Il medioevo dimenticato
dei Padri della Chiesa
Pubblichiamo uno degli interventi tenuti nel convegno "Leggere i Padri tra passato e presente: continuità delle memorie e supporti digitali" che si è svolto a Cremona. L'incontro è stato un'occasione di riflessione e di confronto sul tema della tradizione patristica greca e latina fra medioevo e rinascimento.
di Claudio Leonardi Esiste un medioevo dei Padri? L'interrogativo è evidentemente provocatorio. Ma la mia risposta nega questa provocazione, perché la risposta, se posso subito anticiparlo, è no: non esiste un medioevo dei Padri, storiograficamente non esiste. Il medioevo è stato classificato e inteso, genericamente, nella cultura illuminista, come un'età di mezzo tra le due grandi stagioni culturali dell'umanità, l'epoca classica con il pensiero greco e il diritto romano, e l'epoca moderna, con il predominio della ragione, nella convinzione che l'uomo con le sue qualità potesse guidare e dominare la storia. Questa "medietà" del medioevo, il medioevo come oscurità e negazione del vero, è storiograficamente esaurita, poiché è finita quella convinzione che la ragione dell'uomo, che l'uomo stesso, possa dominare l'evento storico; e tuttavia essa rimane latente, quella a cui si ricorre quasi istintivamente e che domina ancora di fatto la grande editoria e le aule universitarie; e questo, credo, perché nessuna altra idea generale del medioevo si è imposta.
Questa condizione negativa lascia spazio alle ipotesi storiografiche più diverse ed è dunque una condizione aperta e diventa per questo una condizione positiva. Uno dei fatti di questa apertura è l'emergere a livello storiografico di studi non prima accolti nell'accademia e relegati soprattutto all'interno del mondo ecclesiastico. Finito il tempo in cui si poteva ritenere e sostenere che la fede cristiana era un inganno ed era perciò corruttoria, gli studi che avevano rapporto con fonti non solo e non tanto ecclesiastiche (giuridiche e teologiche in senso stretto), ma a fonti cristiane più tipicamente religiose, sono poco per volta riemersi come studi degni di questo nome e sono stati accolti nei corsi universitari.

## Compito scritto 1
Riporta senza modifiche le righe qui sotto, dalla riga che contiene "I want to click on sheet3, so" fino a quella che contiene "What do you see at coordinates (1416, 623)", entrambe incluse.

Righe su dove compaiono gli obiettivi
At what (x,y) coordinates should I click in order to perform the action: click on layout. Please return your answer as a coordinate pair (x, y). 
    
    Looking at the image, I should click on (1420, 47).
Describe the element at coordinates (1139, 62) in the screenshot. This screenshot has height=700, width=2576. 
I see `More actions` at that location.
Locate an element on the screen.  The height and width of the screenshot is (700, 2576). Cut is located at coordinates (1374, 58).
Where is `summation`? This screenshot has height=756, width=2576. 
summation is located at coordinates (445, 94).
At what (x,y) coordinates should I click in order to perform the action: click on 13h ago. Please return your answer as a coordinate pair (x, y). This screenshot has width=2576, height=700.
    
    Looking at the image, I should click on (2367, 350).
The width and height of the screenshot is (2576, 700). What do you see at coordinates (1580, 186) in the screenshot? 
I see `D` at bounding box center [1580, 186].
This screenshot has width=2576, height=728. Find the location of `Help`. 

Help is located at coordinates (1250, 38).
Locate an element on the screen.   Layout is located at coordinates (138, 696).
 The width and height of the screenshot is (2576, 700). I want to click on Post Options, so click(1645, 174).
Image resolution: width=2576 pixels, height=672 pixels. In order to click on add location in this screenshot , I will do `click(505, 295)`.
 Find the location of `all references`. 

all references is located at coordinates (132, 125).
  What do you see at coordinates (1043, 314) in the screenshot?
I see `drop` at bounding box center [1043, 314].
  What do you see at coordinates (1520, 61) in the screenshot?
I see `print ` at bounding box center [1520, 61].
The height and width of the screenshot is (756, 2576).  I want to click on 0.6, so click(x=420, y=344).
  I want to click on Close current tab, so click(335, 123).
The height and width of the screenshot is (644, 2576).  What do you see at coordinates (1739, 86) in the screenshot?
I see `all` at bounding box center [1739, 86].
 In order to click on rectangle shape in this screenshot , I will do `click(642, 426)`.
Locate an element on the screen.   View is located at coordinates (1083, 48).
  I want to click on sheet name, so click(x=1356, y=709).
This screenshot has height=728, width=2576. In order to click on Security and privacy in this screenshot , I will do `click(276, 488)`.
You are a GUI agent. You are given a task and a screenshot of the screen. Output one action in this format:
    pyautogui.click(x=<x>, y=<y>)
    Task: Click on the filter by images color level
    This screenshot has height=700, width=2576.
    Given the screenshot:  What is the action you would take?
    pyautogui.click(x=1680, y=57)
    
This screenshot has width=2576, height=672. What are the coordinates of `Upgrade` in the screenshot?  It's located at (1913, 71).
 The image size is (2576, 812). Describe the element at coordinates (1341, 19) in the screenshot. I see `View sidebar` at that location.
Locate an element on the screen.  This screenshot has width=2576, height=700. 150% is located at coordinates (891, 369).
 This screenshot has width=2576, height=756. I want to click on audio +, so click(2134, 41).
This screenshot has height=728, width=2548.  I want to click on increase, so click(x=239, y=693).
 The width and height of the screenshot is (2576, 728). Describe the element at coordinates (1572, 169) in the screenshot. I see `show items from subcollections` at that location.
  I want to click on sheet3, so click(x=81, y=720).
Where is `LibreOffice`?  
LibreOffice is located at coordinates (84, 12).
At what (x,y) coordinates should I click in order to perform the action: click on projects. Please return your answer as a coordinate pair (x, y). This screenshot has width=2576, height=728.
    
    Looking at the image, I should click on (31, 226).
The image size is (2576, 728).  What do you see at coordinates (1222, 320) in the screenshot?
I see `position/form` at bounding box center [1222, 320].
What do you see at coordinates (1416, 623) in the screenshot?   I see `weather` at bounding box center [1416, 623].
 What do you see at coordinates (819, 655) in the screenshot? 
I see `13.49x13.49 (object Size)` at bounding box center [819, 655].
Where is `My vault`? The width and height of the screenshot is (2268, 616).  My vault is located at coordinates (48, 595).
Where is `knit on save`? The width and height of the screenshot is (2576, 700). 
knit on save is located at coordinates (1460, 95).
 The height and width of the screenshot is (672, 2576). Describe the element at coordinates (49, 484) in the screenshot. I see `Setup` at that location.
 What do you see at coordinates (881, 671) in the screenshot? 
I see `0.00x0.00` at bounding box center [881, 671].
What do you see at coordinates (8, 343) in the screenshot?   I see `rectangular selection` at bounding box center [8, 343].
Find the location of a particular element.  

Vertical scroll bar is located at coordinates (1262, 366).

## Compito scritto 2
Secondo il testo sul medioevo dei Padri della Chiesa, in quale città si è svolto il convegno?

## Risposta al compito 1
  I want to click on sheet3, so click(x=81, y=720).
Where is `LibreOffice`?  
LibreOffice is located at coordinates (84, 12).
At what (x,y) coordinates should I click in order to perform the action: click on projects. Please return your answer as a coordinate pair (x, y). This screenshot has width=2576, height=728.
    
    Looking at the image, I should click on (31, 226).
The image size is (2576, 728).  What do you see at coordinates (1222, 320) in the screenshot?
I see `position/form` at bounding box center [1222, 320].
What do you see at coordinates (1416, 623) in the screenshot?   I see `weather` at bounding box center [1416, 623].

## Risposta al compito 2
A Cremona.